Meigneux

du latin Magnacum, « domaine de Magnius ».

Le fort de Magnu, installé sur un éperon rocheux dominant l'Auxence, est certainement d'origine protohistorique ; il a ensuite été romanisé. Au IXe siècle, ce fort se situe au bord de la Marche de Champagne, face aux défrichements effectués par les chevaliers de l'ordre de Malte. La seigneurie appartient à l'abbaye de Saint-Pierre-le-Vif de Sens ; devant le succès des libéralités de Villeneuve-les-Bordes, et dans le souci de conserver sa population active, l'abbaye lui accorde une charte de franchise en 1435. Cette seigneurie échoit ensuite au prieuré de Saint-Loup-de-Naud. En 1746, le seigneur ecclésiastique, trop éloigné du lieu de culte, abandonne le service divin de la paroisse de Meigneux à celle de Donnemarie, ce qui lui vaut d'être rattaché à ce canton pendant la Révolution. En 1814, au cours de la Campagne de France, des combats se déroulent dans la commune. Les activités économiques de Meigneux sont essentiellement liées à l'exploitation du bois et sa population se compose en majorité de bûcherons, de charbonniers, de scieurs de long et de cabotiers ; les produits sont transportés sur l'Auxence jusqu'à la Seine. En 1847, les habitants réclament que les droits du bureau de bienfaisance du bourg soient maintenus ; cette cause est soutenue le 1er février 1851 par la section du contentieux du Conseil d'État.

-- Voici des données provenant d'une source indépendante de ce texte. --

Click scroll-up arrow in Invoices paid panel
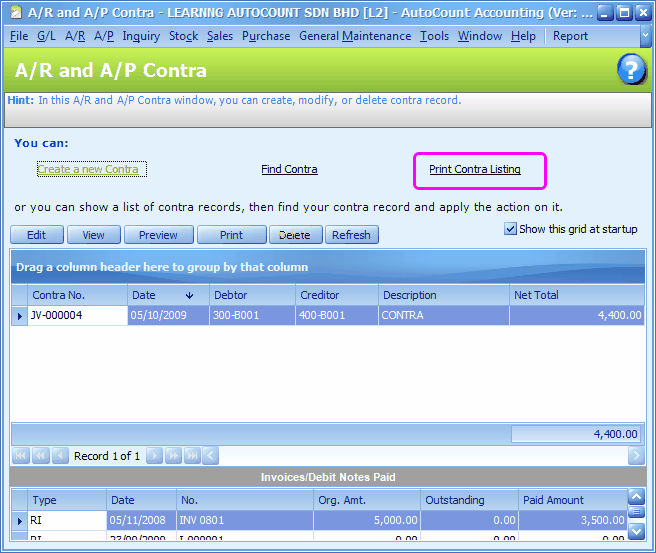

Sous le second Empire, le morcellement des propriétés permet une meilleure exploitation des terres ; Meigneux connaît alors une ère de prospérité agricole qui la distingue des autres communes du canton au XIXe siècle. 

Église Notre-Dame-de-Lorette, Meigneux

L'église, édifiée en 1677 sur un plan basilical à trois travées, est bénie le 9 mai 1679 par le curé de Dontilly, doyen rural de Montereau. Elle est agrandie d'un chœur à chevet plat en 1732. Le clocher abrite une cloche fondue en 1858. L'édifice est dédié à Notre-Dame-de-Lorette au moment où la maison de la Sainte-Famille est le plus en vogue.

Le Prieuré, Meigneux

Créée par l'abbaye Saint-Pierre-le-Vif de Sens, cette fondation est concédée au prieuré de Saint-Loup-de-Naud ; elle est ensuite affermée le 6 juin 1786, selon un bail emphytéotique de quatre-vingt-dix-neuf ans, par le prieur commendataire, Alexis-Nicolas Copineau. Le prieuré de Saint-Loup-de-Naud, soutenu par la maison de Blois, trouva à la frontière de la France et du comté de Champagne de quoi défricher la marche et prospérer.